* _To do_: Begin at the line below that contains "Joint Venture Opportunity (113, 1483)" and write out every line from there to the end of the entries, exactly.

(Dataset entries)
▬▬▬
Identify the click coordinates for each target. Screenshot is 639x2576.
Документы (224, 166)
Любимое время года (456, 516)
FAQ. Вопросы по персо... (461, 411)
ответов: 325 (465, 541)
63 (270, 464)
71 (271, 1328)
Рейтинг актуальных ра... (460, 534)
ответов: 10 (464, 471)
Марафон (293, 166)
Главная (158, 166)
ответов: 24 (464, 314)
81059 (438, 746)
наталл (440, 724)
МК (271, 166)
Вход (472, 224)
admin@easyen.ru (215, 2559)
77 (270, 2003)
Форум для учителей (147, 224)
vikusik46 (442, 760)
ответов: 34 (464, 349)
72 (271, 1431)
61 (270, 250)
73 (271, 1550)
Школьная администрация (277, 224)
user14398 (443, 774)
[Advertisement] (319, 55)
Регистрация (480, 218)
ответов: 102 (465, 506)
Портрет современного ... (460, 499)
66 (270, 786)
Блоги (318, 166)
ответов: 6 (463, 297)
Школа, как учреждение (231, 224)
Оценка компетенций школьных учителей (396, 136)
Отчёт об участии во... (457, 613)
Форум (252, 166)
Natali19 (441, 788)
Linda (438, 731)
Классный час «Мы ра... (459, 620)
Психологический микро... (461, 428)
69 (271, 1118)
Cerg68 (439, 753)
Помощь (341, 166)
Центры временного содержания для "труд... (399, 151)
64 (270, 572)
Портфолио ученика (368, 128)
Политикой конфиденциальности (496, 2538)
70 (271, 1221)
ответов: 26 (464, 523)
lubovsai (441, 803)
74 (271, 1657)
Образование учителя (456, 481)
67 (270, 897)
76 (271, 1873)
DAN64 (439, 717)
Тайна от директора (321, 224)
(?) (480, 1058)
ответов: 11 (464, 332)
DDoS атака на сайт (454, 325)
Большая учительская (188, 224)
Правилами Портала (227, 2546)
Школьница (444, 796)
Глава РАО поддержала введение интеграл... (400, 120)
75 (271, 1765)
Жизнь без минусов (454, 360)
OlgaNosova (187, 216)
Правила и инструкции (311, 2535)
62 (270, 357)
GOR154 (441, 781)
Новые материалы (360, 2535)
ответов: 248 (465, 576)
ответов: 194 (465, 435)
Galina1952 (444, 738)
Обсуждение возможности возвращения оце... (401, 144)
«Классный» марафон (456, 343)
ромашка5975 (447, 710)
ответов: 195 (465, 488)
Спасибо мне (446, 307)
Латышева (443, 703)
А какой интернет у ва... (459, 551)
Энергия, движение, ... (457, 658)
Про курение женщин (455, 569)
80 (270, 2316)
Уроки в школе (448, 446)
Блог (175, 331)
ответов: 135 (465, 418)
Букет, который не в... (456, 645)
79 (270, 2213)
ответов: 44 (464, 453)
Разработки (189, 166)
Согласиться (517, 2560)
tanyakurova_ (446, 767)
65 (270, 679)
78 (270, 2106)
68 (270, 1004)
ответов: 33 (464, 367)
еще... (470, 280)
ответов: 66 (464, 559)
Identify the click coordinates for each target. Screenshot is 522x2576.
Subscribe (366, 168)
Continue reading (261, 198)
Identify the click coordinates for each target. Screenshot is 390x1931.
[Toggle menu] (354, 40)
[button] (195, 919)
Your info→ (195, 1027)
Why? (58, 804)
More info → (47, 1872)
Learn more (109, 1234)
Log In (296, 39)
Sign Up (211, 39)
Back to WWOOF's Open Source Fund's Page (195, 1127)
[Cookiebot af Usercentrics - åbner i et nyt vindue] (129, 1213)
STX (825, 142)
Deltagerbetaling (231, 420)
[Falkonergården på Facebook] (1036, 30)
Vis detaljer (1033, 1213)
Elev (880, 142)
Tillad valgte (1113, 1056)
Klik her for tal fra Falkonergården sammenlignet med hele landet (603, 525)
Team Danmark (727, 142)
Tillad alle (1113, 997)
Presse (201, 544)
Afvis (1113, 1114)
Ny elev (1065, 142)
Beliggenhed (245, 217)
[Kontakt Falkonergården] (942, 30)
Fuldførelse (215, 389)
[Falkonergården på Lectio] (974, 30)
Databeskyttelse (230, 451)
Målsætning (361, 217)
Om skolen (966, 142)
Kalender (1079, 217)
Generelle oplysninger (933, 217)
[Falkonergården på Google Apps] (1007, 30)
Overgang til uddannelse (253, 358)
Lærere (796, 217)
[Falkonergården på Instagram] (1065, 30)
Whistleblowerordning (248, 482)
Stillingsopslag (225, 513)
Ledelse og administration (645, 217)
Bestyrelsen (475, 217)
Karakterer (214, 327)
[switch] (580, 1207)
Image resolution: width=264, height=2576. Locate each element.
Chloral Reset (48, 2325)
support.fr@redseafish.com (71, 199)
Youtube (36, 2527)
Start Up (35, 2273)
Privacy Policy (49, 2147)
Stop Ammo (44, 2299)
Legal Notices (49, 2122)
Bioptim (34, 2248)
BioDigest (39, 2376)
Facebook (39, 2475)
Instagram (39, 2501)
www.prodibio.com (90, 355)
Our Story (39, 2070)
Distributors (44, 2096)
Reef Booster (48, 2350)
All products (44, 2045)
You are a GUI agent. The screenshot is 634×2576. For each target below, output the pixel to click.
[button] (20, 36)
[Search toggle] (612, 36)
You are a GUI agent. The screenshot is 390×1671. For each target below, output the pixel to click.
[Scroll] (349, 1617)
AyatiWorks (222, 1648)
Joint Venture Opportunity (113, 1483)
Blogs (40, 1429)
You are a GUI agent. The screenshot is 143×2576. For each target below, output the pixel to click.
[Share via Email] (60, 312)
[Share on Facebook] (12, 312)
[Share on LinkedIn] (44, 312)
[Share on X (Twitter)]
▬▬▬
* _Reply_:
Joint Venture Opportunity (113, 1483)
Blogs (40, 1429)
You are a GUI agent. The screenshot is 143×2576. For each target below, output the pixel to click.
[Share via Email] (60, 312)
[Share on Facebook] (12, 312)
[Share on LinkedIn] (44, 312)
[Share on X (Twitter)]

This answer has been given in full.